A newsroom shattered
“Congress shall make no law respecting an establishment of religion, or prohibiting the free exercise thereof; or abridging the freedom of speech, or of the press; or the right of the people peaceably to assemble, and to petition the Government for a redress of grievances.”
— the First Amendment to the Constitution of the United States of America
“I can tell you this: We are putting out a damn paper tomorrow.”
— Chase Cook, Capital Gazette
There are a lot of ways someone can serve their country. They can put their lives on the line in the military or as first responders. They can teach in classrooms, preparing the next generation of leaders. They can heal the sick. They can serve in public office. Those are just a few examples.
Journalists serve their country. The importance of what we do is listed right there in the First Amendment to the Constitution. Since before our nation fought for and won its independence, our leaders have recognized the important role journalists play.
Being a journalist is not a job. It is a calling. We do not turn in stories for the sake of meeting deadlines. We do it out of a sense of obligation to keep the community informed.
We were rocked last week when a gunman entered the Capital Gazette office in Annapolis Thursday and murdered five people. “There is nothing more terrifying than hearing multiple people get shot while you’re under your desk and then hear the gunman reload,” tweeted Capital Gazette reporter Phil Davis while waiting to be interviewed by police after the shooting.
Those killed in the rampage were editorial page editor Gerald Fischman, assistant managing editor and columnist Rob Hiaasen, sports writer John McNamara, sales assistant Rebecca Smith and editor and reporter Wendi Winters. A march was held in Annapolis the next day. “The people who made our newspaper are people we felt we knew even if we had never met them before,” marcher Benjamin Wilson told the Associated Press.
Jarrod Warren Ramos, 38, of Laurel is being held without bond on five counts of first-degree murder. He reportedly had a longstanding grudge with the paper after it wrote about his harassment of a woman, a case in which he pleaded guilty.
Sometimes subjects of our stories are unhappy with their portrayals. It is generally their own words and deeds that we publish. Politicians may not like their quotes in our pages, but rest assured, they said them. When you see quotation marks in this paper, you are reading word for word what someone said, and we have an audio recording to back it up.
So we receive angry phone calls and emails.
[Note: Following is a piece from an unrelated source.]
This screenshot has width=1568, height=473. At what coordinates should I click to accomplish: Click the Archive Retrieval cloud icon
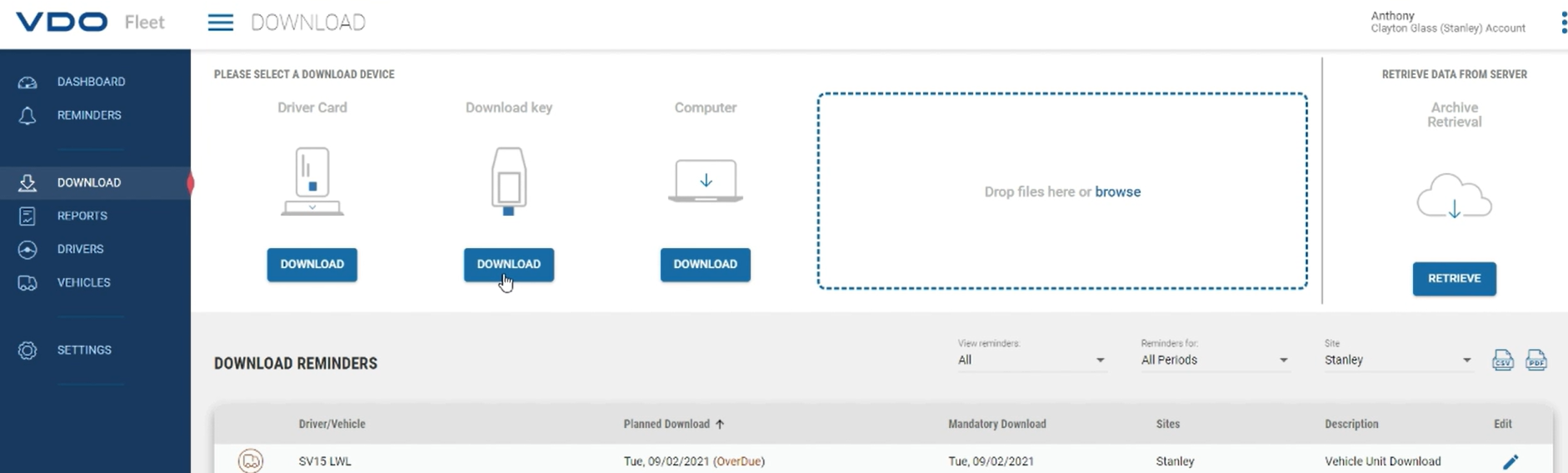point(1454,197)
We have received threats. But, we are happy to sit down and talk with anyone interested about our process, about our job, about the paper. We love what we do, so we enjoy talking about it, even — or perhaps especially — with those not happy with a story. And if we make a mistake, we will correct it.
As reporters, we hold no grudges against anyone. We strive to be objective. We go to a meeting or an event, we listen and we report back what was said. We read laws, budgets, plans and reports and we write about what they contained. We hold public officials accountable. We report the facts of tragedies in an effort to stave off additional pain caused by the rumor mill.
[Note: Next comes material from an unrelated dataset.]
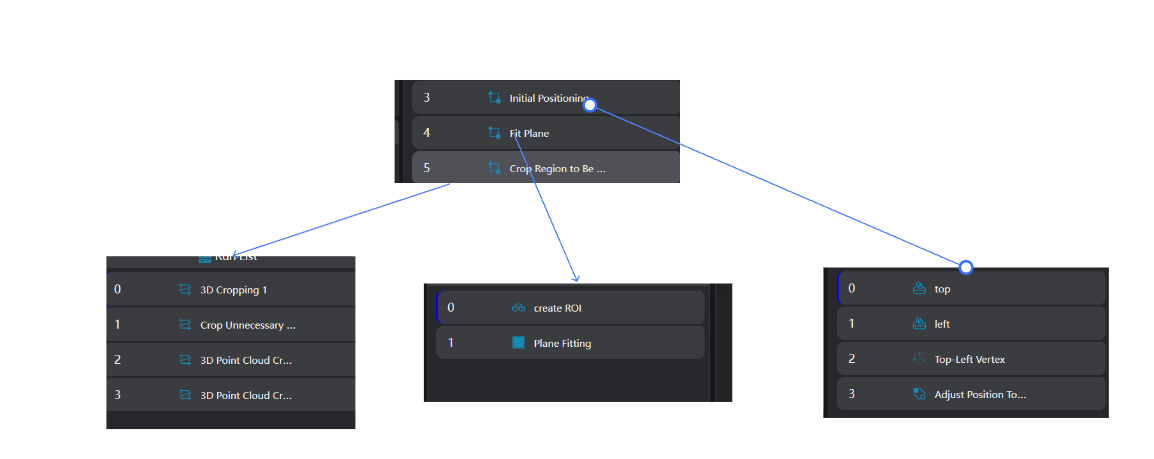The image size is (1154, 459).
Task: Click the Top-Left Vertex icon
Action: 918,359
And we highlight the good people and happenings in our community.
We serve the community by listening and talking to its members — to you. We are your newspaper.
It makes our blood boil every time our president calls the news media the “enemy of the people,” and he has done it a number of times. He has regularly sought to agitate people at his campaign rallies against reporters there to cover them — pointing out the reporters, calling them “fake news,” “dishonest.” He has claimed that we hate this country.
We do not lay the blame for the tragedy in Annapolis on anyone but the gunman. We do lay the blame for people like him having access to guns on the inactivity of our national leaders. The body count continues to rise as they continue to offer little more than their sympathies.
We do this job — I do this job — out of a love for my country and my community. I do this to serve. I do this to inform. I do this to highlight both the good and the bad. I do this because I care about where I live and the people who join me in calling this place home — my friends and neighbors, anyone and everyone, you.
For this issue and the rest of the issues this month, you will notice a black ribbon through our masthead. We are in mourning for our fellow journalists, for Gerald Fischman, for Rob Hiaasen, for John McNamara, for Rebecca Smith, for Wendi Williams. Their efforts will be missed.